Blake went first. "I don't actually care about our product. It's B2B SaaS for insurance adjusters. I think my whole career is meaningless and I'm only doing it because I'm good at it and don't know what else I'd be good at."
His helmet blazed with color. Red, blue, yellow, all at once. He started crying. River hugged him. Blake hugged him back and cried harder.
When it was my turn, I said: "I think I'm incapable of love. Like, actually incapable. I think there's something missing in me."
My helmet stayed muddy brown.
"You're suppressing," River said gently. "Try again. What are you actually feeling?"
"I don't know. That's the problem. That's why I'm here."
"The helmet says you're feeling something. Look at the screen."
I looked. There was a tiny flicker of blue in the corner. Barely visible.
"There," River said. "That's sadness. Can you make it bigger?"
"How?"
"Feel it more."
"I don't know how to feel it more."
River sat down next to me. "What would it mean if you were capable of love?"
"I don't know. That I'm not broken?"
"And if you're not broken?"
"Then I wasted years thinking I was."
The blue spread across the screen like ink in water. My eyes got hot. My throat got tight. This was the worst.
"Good," River whispered. "Stay with it."
Week eight, they introduced what River called "Emotional Contagion Training." We paired up and one person felt something while the other tried to catch it through the helmet feedback.
I got paired with this woman, Sophia, who worked in AI safety and had "deep-seated guilt about contributing to potential human extinction." We had a lot in common.
"I'll go first," she said. She closed her eyes. Her helmet went bright blue. Deep, oceanic blue.
"What are you feeling?" River asked.
"Grief," she said. "For the future we might not have. For my niece who's seven and might not get to grow up."
My helmet started flickering blue. Not my blue. Her blue. I was feeling her grief.
"Oh my god," I said. "Is this what empathy is? This sucks. This is terrible."
River laughed, actually laughed. "Yes. Welcome to being human."
Week twelve was graduation. River had us go around and share what we'd learned.
Blake said he quit his job and was starting a nonprofit. His helmet was bright green. Content.
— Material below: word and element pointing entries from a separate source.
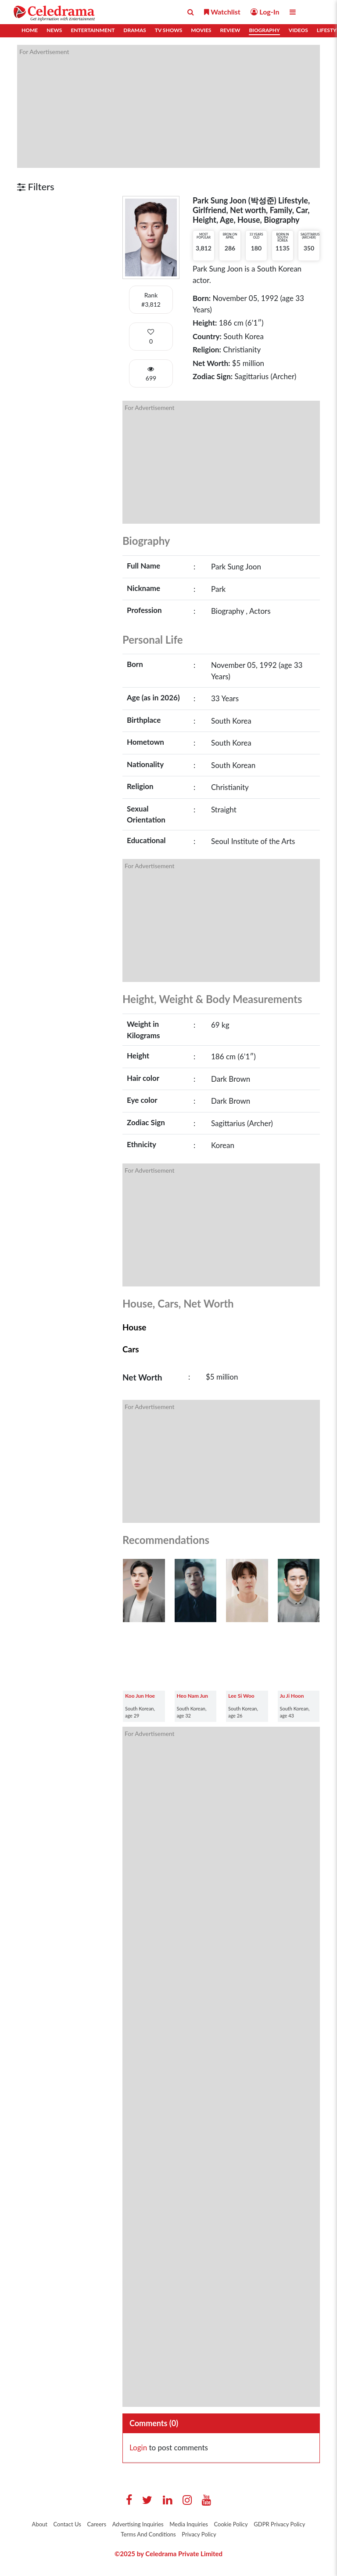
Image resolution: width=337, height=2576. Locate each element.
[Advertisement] (168, 106)
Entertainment (93, 30)
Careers (96, 2524)
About (39, 2524)
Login (138, 2447)
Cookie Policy (231, 2524)
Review (230, 30)
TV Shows (168, 30)
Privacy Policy (199, 2534)
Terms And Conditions (148, 2534)
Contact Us (67, 2524)
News (54, 30)
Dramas (134, 30)
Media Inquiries (188, 2524)
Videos (298, 30)
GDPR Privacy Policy (279, 2524)
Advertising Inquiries (138, 2524)
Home (30, 30)
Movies (201, 30)
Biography (264, 30)
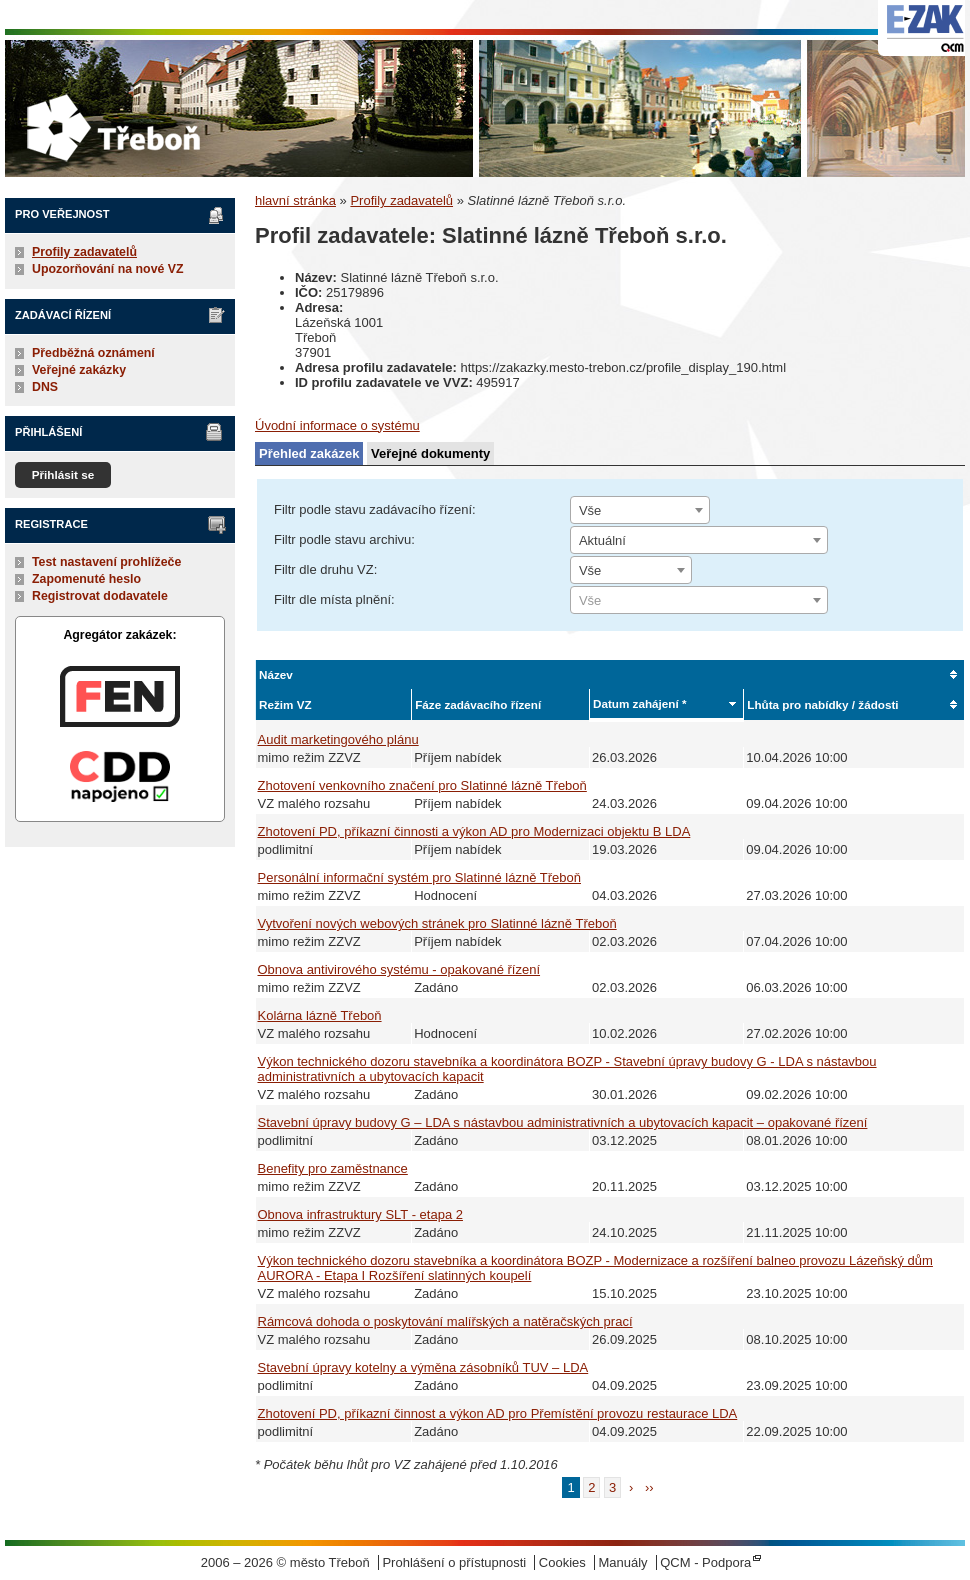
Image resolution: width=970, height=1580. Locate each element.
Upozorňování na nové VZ (108, 269)
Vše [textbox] (590, 510)
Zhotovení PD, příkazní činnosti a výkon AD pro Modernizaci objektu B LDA (474, 831)
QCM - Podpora (705, 1562)
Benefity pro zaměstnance (333, 1168)
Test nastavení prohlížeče (106, 562)
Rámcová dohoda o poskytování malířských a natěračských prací (445, 1321)
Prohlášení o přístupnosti (454, 1562)
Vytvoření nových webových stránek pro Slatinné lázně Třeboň (437, 923)
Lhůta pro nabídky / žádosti (822, 704)
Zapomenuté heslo (86, 579)
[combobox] (640, 510)
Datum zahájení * (640, 703)
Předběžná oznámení (93, 353)
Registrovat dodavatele (100, 596)
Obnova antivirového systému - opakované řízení (399, 969)
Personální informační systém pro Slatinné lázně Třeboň (419, 877)
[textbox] (699, 601)
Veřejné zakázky (79, 370)
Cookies (562, 1562)
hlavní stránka (295, 200)
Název (276, 674)
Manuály (622, 1562)
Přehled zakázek (309, 453)
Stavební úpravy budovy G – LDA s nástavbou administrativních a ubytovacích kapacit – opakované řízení (563, 1122)
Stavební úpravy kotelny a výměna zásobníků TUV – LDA (423, 1367)
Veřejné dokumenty (430, 453)
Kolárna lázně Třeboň (320, 1015)
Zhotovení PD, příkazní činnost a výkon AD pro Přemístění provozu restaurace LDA (498, 1413)
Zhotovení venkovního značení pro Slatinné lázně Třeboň (422, 785)
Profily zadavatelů (84, 252)
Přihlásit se (63, 474)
Sophia said she was going to couples therapy with her wife and actually trying. Her helmet was green with flickers of yellow. Anxious but hopeful.
When it was my turn I said: "I called my ex. David. I apologized for being emotionally unavailable. He said it was too late, he's engaged to someone else. My helmet turned blue. Really blue. And I let it. I sat with it. It still hurts but like... in a real way? In a way that feels like being alive?"
River hugged me. His linen shirt smelled like lavender and tears. "I'm proud of you," he said.
"Thanks, River."
"You know it's short for Riverdale, right? My parents were really into Archie comics."
"That's the saddest thing I've ever heard."
My helmet blazed with yellow and red - laughing. Actually laughing. Feeling it in my body, the joy and the absurdity and the genuine affection I'd developed for River and Blake and Sophia and this whole ridiculous empathy gym in a SoMa basement.
Dr. Varma tilted her head (concernedly) when I told her about it. "And how do you feel about the experience?"
"I feel like I paid $3,000 to learn that feelings are terrible and I should have kept suppressing them."
"But you're joking. That's deflection."
"Yeah. But I'm also crying a little. Can you tell?"
She could tell. She handed me a tissue. "I'm proud of you too, Marcus."
"Thanks. I'm concerned about how much this cost though."
She laughed. Actually laughed. Seventeen times was definitely the record.